Hooks are the answer.
May 6, 2026

You can have a great AGENTS.md or copilot-instructions.md, but sometimes the model just doesn't care. It can happen because it loses attention, as context grows, or just because it thinks it's better than you. At the same time, agentic coding let's us multitask much more easily. Fire up 5 sessions and fix 5 bugs at once, much wow! The combination of the two changes a lot in a development cycle, and you might have a hard time keeping up with all of the output at times. You have to make sure all that new code follows basic rules like type checking, linting, and testing so you can focus on the bigger picture.

To complicate things, the Copilot CLI (like Claude Code) manages it's own sessions, separately from ones started in VS Code, even if you select Copilot CLI from the drop down. And some hooks for VS Code work for the CLI (managed by VS Code or otherwise), some don't. Some have different inputs and outputs, and they may share a name or a variation of it. Claude hooks can work in VS Code as well, so be careful to not set them up where both run in VS Code. It's all... chaotic.

But down to the tips. First, you can tell the agent automatically to do things in a few ways, but for me, I'm trialing an MCP server that needs to be used all the time, so I chose hooks. Before each session, I simply tell the agent to respect the rules and it has helped a ton with getting it to use my MCP server more consistently. Pretty simple, after you figure out SessionStart is one of the hooks that can work with both the CLI and in VS Code.

Even then, it doesn't always write or fix tests on it's own, so I wanted to create a loop. After the agent is done, I want to type check, lint, and test, and ensure there is 100% test coverage. My vitetest.config.ts already every coverage gate set to 100% except for lines, so it will return with an exit code of 1 or 2, when I run vitest, so I know when there's a problem. Fix problems, verify with hooks there are no more, repeat as needed. There are a few more intricacies worth noting that I've added comments for in the gist, but you could tweak it any way you want. Maybe you want to use a cheaper model for those fixes. You can create a new agent that defines which model and even hooks to use. That means you could chain each step (type check, lint, test, etc) and each one could have specialized instructions!
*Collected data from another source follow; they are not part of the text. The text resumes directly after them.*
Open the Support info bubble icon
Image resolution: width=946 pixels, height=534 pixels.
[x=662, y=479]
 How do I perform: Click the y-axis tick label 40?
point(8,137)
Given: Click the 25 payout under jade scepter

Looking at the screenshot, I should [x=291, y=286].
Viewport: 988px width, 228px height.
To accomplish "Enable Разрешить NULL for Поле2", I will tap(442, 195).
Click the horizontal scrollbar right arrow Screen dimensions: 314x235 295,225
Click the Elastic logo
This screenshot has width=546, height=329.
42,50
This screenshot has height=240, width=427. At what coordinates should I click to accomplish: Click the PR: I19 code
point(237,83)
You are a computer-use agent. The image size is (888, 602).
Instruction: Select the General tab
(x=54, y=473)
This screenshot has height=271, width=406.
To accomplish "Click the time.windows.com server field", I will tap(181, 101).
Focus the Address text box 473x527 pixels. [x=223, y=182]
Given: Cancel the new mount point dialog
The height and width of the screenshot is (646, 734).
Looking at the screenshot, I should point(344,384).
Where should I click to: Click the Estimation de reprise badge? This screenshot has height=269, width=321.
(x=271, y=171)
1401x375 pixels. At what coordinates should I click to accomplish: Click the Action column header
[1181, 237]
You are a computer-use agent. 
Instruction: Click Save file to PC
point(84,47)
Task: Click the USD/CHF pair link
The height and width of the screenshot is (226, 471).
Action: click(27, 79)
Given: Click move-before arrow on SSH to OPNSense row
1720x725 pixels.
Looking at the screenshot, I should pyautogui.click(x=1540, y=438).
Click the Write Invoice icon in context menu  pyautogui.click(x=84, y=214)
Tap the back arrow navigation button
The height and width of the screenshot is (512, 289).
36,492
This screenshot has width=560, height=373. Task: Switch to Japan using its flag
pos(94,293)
But there is one more intricacy worth mentioning with this approach. By default, VS Code runs everything in the workspace, as in against your local branch. So if you run multiple agents at once that are working on related code that is incomplete or wrong, it will pick up on those errors and try to fix them, even if they are already being worked on in the session that caused them. That's not ideal and where worktrees come in. Choosing the CLI gives you the option to use git worktrees behind the scenes, which allows you to checkout multiple branches at once. If you do choose to do something like test your entire project after an agent is done, it won't pick up on the problems from other agents.